▶ HOW TO COMPLETE THIS TASK
Take the entries below and print only the lines from the one with "This screenshot has height=142, width=252." through the one with "The height and width of the screenshot is (536, 1100).", exactly as they stand, both ends included.

(Beginning of DATA EXTRACT)

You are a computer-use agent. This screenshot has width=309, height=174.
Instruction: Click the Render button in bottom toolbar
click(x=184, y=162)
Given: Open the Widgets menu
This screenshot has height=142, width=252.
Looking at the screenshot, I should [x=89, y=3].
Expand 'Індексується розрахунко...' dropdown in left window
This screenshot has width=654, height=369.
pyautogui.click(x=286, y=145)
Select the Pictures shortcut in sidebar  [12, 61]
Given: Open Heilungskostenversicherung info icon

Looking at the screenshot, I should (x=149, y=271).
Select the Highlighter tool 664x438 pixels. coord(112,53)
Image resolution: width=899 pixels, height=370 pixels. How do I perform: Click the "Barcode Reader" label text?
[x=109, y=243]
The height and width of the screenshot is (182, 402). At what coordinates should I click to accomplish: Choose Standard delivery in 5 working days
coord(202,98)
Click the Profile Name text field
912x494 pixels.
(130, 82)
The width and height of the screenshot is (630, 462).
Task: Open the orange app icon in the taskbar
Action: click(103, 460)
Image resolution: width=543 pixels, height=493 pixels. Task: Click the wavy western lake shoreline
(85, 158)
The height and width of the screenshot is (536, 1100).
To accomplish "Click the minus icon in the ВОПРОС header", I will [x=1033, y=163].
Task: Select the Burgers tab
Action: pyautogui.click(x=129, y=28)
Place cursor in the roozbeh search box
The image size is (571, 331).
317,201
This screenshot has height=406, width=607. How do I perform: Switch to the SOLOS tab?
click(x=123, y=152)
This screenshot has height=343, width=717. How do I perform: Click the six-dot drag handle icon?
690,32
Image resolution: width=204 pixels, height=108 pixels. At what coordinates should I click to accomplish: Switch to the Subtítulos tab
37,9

(End of DATA EXTRACT)

▶ PROBLEM SOLUTION
This screenshot has height=142, width=252.
Looking at the screenshot, I should [x=89, y=3].
Expand 'Індексується розрахунко...' dropdown in left window
This screenshot has width=654, height=369.
pyautogui.click(x=286, y=145)
Select the Pictures shortcut in sidebar  [12, 61]
Given: Open Heilungskostenversicherung info icon

Looking at the screenshot, I should (x=149, y=271).
Select the Highlighter tool 664x438 pixels. coord(112,53)
Image resolution: width=899 pixels, height=370 pixels. How do I perform: Click the "Barcode Reader" label text?
[x=109, y=243]
The height and width of the screenshot is (182, 402). At what coordinates should I click to accomplish: Choose Standard delivery in 5 working days
coord(202,98)
Click the Profile Name text field
912x494 pixels.
(130, 82)
The width and height of the screenshot is (630, 462).
Task: Open the orange app icon in the taskbar
Action: click(103, 460)
Image resolution: width=543 pixels, height=493 pixels. Task: Click the wavy western lake shoreline
(85, 158)
The height and width of the screenshot is (536, 1100).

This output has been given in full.